Simultaneous knockdown of PDS family genes by VIGS. (A) Schematic representation of LePDS1 and LePDS2 transcripts. The green color represents nucleotides identical in LePDS2 and LePDS1; the black color represents mismatched nucleotides in LePDS2 relative to LePDS1; and the white color represents regions in LePDS2 non-homologous to those in LePDS1. The arrow indicates the mismatched region of the VIGS trigger relative to LePDS2. NGS analysis indicates the amplicon for deep sequencing. Scale bar = 0.3 kb. (B) Schematic representation of the genomic structures of LePDS1 and LePDS2. Numbers represent coding exons, with coding regions indicated in green. Scale bar = 1.0 kb. (C) Neighbor-joining tree of the phytoene desaturase (green) and zeta-carotene desaturase (blue) protein families. The organism and the Genbank accession numbers for sequences are indicated. L. erythrorhizon proteins are labeled in red. Numbers represents bootstrap values of 1,000 replicates. Scale bar = substitution of 0.1 amino acid. (D) Read count ratio of LePDS1 to LePDS2 transcripts in leaves measured by deep sequencing. Filled bars represent LePDS1/total and white bars represent LePDS2/total. Error bars represent standard errors (n = 7). (E) Relative LePDS1 and LePDS2 expression calculated from the read count ratio and total LePDS expression measured by qRT-PCR normalized to actin 7 gene (LeACT7) expression in the same samples (n = 4).
Compared with LePDS1, LePDS2 differs at six nucleotides within the VIGS trigger (Fig. 4A). To evaluate the silencing efficiency of these two close paralogues by VIGS, the ratio of their transcript levels was evaluated by amplicon sequencing (Fig. 4D,E) using identical sequences of LePDS1 and LePDS2 (Fig. 4A). The read number of LePDS2 was slightly but significantly smaller than that of LePDS1 in escape (n = 7, p = 1.50 × 10–9) and mock-infected (p = 2.10 × 10–6) plant leaves, suggesting that the levels of expression of LePDS1 and LePDS2 are almost the same (6:4) in a normal environment (Fig. 4D). In infected plants, however, the read number of LePDS1 was much smaller than that of LePDS2 (n = 7, p = 8.19 × 10–12) (Fig. 4D) and the LePDS1:LePDS2 ratio in infected (n = 7) plant leaves differed significantly from the ratios in escape (n = 14, p = 7.17 × 10–11) and mock infected (n = 14, p = 5.19 × 10–9) plant leaves (Fig. 4D). These results suggested that the designed sequence in this VIGS experiment preferentially knocked down LePDS1 rather than LePDS2, although the expression of LePDS2 was negatively regulated to a lesser extent. qRT-PCR measurements of individual and combined expression of LePDS1 and LePDS2 and of the LePDS1: LePDS2 ratio in albino L5–L8 leaves expected by amplicon sequencing (Fig. 4E) showed that LePDS1 expression was significantly lower in leaves of infected than of escape (n = 4, p = 1.17 × 10–6) and mock infected (n = 4, p = 7.00 × 10–5) plants, Similarly, LePDS2 expression, was significantly lower in leaves of infected than of escape (n = 4, p = 1.22 × 10–6) and mock treated (n = 4, p = 1.68 × 10–3) plants. These results suggest that the VIGS simultaneously knocked down the expression of both the LePDS1 and LePDS2 genes. However, the silencing efficiency for both LePDS genes did not reach 100%, resulting in a pale green phenotype.
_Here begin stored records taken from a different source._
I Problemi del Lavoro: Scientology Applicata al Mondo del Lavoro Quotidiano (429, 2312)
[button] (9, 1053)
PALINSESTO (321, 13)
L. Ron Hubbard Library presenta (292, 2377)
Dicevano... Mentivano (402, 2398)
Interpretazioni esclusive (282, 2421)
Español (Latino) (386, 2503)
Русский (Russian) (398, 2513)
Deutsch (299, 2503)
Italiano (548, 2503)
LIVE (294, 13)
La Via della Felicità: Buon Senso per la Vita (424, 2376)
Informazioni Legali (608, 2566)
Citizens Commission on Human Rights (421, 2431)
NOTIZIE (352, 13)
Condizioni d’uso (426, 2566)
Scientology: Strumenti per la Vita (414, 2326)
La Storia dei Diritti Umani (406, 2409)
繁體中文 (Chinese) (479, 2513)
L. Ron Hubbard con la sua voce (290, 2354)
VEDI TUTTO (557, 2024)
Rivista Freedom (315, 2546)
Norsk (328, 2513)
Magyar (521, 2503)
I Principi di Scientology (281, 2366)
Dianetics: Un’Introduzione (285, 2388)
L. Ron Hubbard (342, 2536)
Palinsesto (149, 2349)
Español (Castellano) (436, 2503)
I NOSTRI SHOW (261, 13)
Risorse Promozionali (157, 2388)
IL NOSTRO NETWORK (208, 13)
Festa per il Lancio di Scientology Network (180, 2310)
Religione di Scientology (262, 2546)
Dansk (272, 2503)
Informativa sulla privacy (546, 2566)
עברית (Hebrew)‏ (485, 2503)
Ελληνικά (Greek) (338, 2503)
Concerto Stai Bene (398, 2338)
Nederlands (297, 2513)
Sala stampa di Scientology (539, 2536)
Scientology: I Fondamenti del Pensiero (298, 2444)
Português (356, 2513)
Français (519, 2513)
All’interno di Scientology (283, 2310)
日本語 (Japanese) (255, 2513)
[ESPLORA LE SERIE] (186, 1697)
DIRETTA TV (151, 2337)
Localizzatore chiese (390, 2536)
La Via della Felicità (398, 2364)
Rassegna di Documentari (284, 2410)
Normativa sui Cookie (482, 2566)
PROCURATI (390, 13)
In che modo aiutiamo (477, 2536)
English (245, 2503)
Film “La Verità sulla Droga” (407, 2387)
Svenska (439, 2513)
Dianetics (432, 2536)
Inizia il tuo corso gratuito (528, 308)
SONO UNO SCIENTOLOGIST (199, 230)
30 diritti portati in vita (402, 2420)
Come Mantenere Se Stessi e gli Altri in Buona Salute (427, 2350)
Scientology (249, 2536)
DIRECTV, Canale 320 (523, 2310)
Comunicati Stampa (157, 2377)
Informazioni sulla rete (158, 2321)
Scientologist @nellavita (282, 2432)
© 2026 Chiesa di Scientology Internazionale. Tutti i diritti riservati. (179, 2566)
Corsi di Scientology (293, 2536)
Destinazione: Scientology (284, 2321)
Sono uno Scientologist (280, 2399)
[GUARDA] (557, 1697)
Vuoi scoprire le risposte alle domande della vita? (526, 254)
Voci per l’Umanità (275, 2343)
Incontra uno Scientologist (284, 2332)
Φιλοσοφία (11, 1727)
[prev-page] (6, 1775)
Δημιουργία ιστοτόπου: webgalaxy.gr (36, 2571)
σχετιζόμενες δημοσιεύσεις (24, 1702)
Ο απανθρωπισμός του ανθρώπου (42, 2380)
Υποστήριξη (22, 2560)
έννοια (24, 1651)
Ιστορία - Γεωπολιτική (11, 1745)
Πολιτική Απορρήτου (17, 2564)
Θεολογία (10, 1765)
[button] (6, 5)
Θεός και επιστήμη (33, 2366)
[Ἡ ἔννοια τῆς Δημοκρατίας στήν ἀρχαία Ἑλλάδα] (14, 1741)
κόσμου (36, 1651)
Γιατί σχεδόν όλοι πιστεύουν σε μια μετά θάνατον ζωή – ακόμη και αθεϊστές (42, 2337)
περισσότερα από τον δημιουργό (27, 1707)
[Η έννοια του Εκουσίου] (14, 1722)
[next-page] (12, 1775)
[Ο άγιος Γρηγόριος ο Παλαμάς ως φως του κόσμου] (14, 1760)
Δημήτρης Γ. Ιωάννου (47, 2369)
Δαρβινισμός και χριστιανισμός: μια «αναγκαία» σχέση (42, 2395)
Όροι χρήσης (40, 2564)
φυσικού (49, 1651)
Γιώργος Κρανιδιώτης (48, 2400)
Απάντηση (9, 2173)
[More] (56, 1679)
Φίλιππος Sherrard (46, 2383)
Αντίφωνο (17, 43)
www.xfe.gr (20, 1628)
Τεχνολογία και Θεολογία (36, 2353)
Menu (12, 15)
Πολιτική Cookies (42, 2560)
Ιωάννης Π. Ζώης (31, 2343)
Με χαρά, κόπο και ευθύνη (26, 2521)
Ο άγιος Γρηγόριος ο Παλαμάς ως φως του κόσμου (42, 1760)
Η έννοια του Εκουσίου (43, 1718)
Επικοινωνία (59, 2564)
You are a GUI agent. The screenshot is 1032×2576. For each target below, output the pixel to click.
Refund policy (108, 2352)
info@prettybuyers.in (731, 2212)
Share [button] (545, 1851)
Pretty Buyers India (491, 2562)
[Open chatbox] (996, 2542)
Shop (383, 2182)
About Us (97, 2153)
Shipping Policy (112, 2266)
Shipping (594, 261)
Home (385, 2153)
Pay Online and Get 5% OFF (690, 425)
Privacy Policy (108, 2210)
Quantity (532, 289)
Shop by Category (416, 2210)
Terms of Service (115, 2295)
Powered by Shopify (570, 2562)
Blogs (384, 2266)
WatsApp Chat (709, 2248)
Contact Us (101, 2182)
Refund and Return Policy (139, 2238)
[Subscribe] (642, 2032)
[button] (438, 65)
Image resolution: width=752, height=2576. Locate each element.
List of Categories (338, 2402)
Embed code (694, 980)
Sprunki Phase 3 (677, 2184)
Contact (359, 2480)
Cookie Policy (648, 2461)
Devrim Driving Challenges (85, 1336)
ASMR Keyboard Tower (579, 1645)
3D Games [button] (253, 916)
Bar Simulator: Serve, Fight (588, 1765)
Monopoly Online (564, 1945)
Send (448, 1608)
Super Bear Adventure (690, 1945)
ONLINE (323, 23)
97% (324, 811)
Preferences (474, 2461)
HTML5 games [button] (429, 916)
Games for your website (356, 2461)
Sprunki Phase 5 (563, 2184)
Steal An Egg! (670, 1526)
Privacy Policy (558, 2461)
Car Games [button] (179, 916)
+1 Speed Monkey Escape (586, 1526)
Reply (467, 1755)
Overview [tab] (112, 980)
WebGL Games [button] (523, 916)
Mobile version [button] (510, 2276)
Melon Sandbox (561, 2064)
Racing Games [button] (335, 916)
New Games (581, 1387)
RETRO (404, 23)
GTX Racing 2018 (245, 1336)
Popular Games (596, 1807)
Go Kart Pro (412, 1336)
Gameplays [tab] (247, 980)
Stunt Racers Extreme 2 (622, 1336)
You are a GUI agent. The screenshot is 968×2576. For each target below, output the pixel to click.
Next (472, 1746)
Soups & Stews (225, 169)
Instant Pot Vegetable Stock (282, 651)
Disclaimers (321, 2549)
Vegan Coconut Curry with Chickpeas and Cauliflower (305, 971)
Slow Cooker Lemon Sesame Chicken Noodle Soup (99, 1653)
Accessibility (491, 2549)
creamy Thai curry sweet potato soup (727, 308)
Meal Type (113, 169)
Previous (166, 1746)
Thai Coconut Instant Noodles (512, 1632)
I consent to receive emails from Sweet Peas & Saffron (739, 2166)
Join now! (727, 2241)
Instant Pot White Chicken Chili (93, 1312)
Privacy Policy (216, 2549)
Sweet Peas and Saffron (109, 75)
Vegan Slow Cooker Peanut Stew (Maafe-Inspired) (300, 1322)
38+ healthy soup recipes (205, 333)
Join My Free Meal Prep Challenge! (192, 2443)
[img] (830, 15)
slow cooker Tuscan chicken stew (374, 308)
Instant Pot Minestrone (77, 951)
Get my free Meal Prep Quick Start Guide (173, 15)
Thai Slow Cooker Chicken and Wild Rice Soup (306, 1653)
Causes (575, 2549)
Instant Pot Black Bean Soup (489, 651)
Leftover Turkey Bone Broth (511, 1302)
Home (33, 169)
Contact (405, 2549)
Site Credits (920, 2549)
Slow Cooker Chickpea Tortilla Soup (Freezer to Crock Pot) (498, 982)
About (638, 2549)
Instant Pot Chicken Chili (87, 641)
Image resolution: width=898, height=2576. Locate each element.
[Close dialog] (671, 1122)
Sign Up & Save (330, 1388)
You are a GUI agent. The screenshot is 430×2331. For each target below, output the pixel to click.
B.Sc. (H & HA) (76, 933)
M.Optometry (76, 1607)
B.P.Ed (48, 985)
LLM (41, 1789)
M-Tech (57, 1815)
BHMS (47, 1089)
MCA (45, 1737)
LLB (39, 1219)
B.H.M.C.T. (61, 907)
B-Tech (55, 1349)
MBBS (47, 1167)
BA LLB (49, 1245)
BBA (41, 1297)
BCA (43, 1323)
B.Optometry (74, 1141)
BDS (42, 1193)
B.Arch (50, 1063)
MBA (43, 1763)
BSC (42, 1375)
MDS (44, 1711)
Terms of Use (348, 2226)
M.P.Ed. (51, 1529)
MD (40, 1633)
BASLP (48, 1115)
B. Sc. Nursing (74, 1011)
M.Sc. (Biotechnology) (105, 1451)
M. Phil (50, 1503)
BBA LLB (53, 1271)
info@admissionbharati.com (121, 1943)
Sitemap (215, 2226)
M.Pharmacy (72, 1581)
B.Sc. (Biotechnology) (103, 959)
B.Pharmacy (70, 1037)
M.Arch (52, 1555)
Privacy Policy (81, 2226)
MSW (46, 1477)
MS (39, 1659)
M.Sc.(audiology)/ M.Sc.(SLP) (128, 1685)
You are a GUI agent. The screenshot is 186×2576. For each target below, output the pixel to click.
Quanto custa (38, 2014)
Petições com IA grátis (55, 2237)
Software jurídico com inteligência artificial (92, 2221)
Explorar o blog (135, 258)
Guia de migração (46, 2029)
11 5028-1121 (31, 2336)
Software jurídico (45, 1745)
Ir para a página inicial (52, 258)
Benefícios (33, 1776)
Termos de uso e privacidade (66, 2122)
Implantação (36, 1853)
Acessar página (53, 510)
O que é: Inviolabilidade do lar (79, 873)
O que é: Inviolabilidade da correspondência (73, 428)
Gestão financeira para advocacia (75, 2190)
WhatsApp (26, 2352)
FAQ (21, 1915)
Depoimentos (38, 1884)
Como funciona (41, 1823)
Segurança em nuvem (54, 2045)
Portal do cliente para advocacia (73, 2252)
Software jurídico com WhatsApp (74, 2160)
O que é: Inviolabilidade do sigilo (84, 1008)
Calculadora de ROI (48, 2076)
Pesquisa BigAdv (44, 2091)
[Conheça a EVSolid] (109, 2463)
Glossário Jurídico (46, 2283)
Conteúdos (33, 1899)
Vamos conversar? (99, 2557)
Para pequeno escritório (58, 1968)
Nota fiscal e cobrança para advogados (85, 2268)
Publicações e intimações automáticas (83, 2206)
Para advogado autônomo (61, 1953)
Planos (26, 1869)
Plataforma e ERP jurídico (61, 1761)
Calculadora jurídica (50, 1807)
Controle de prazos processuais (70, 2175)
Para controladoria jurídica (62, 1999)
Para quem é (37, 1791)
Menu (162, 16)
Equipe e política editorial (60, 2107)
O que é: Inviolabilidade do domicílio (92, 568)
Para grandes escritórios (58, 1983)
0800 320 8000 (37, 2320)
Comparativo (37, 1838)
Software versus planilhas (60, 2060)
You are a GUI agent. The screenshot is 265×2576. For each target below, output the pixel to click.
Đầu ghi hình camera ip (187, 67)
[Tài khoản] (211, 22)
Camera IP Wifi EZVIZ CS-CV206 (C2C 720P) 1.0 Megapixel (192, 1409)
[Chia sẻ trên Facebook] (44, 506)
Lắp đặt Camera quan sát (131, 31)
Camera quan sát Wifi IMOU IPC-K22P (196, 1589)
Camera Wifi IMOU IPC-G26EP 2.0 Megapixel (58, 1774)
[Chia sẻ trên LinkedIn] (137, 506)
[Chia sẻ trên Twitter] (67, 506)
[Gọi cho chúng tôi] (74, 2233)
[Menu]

Other plant virus vectors for VIGS in L. erythrorhizon
In Japan, the number of wild L. erythrorhizon plants has markedly decreased in the last several decades, with one of the major reasons being the susceptibility of these plants to plant viruses, such as cucumber mosaic virus (CMV). We therefore assessed the use of other virus vectors, such as CMV and tobacco rattle virus (TRV), for VIGS in L. erythrorhizon. Infection of these plants with domestic CMV yielded a dwarf phenotype (Fig. S1A,B), whereas infection with TRV did not induce a marked phenotypic change (Fig. S2). The use of TRV is strictly limited in Japan, as is the transfer of infectious materials from other countries. This limits further investigations with TRV, as this pathogenic virus originated in the United States.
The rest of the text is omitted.